# Directive
Answer these questions from the text on investment gold, one answer per line:
1. What minimum purity must a gold bar or wafer have to count as investment gold?
2. After what year must a gold coin have been minted to qualify?
3. How does the text define inflation?

# Text segment
■ ■ ■ ■ ■
What Is Investment Gold?
Gold is a valuable form of investment that can provide a hedge against inflation, currency devaluation, and geopolitical risks. It is a finite resource and is not affected by the same economic and political factors as other assets. It can also be a good diversifier in a portfolio. However, it's always best to consult with a financial advisor before making a decision.
Definition of Investment Gold
For the purpose of VAT exemption, "Investment Gold" is defined as per HMRC Notice 701/21 as either:
(a) gold of a purity not less than 995 thousandths that is in the form of a bar, or a wafer, of a weight accepted by the bullion markets.
(b) a gold coin minted after 1800 that is:
- of a purity of not less than 900 thousandths.
- (or has been) legal tender in its country of origin.
- of a description of coin that is normally sold at a price that does not exceed 180 per cent of the open market value of the gold contained in the coin.
(c) an investment gold coin as specified in Investment gold coins (VAT Notice 701/21A).
Why is Gold Used for Investment Purposes?
Investment gold is a form of precious metal used purposefully as a store of value and wealth. It is widely considered one of the safest and most reliable forms of investment due to its unique properties. For example, gold is a tangible asset that is not necessarily affected by the same economic and political factors that can impact other forms of investment. It is also a finite resource, meaning that there is a fixed amount available to be mined from the Earth and new gold metal cannot simply be manufactured. This helps to maintain its value over time.
Gold as a Hedge Against Inflation and Currency Devaluation
One of the main reasons why gold is used as an investment is its ability to act as a hedge against inflation and currency devaluation. In effect, it can provide shelter for investors in times of economic instability. Inflation is when the cost of goods and services increases over time, which can erode the value of money. Currency devaluation is when the value of a currency decreases in relation to other currencies. Gold, however, tends to retain its value even when wider economies are struggling, and it can even increase in value during times of economic uncertainty. This makes it an attractive option for those looking to protect their wealth from inflation and currency devaluation.
■ ■ ■ ■ ■
# Dataset section

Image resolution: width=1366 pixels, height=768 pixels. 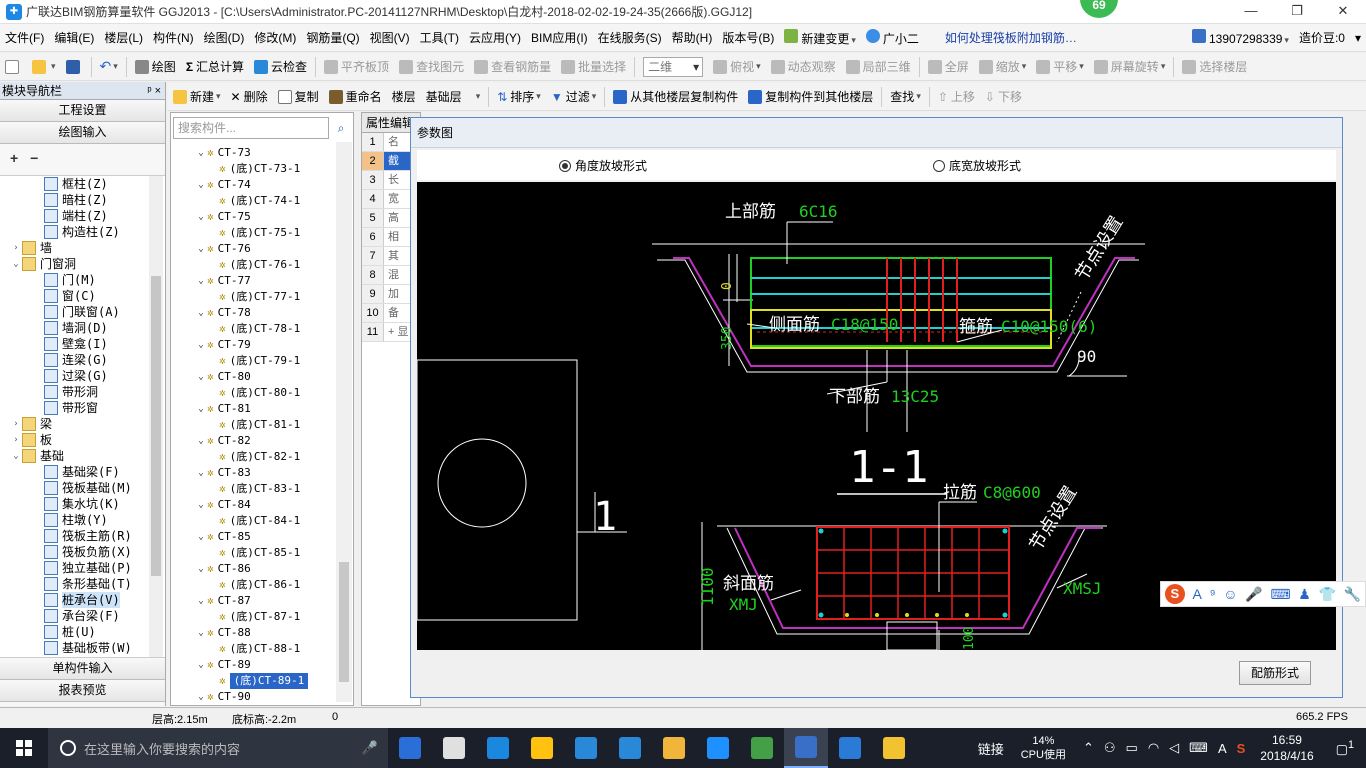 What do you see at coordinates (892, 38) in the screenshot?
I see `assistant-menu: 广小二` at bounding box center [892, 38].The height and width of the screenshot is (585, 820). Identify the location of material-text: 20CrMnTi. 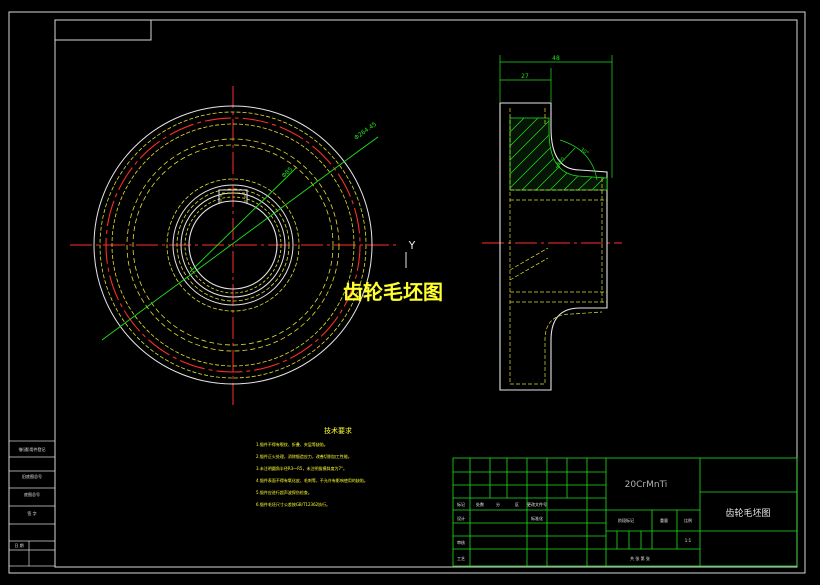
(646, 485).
■ ■ ■ ■ ■
# Result
1. Not less than 995 thousandths.
2. 1800.
3. Inflation is when the cost of goods and services increases over time, which can erode the value of money.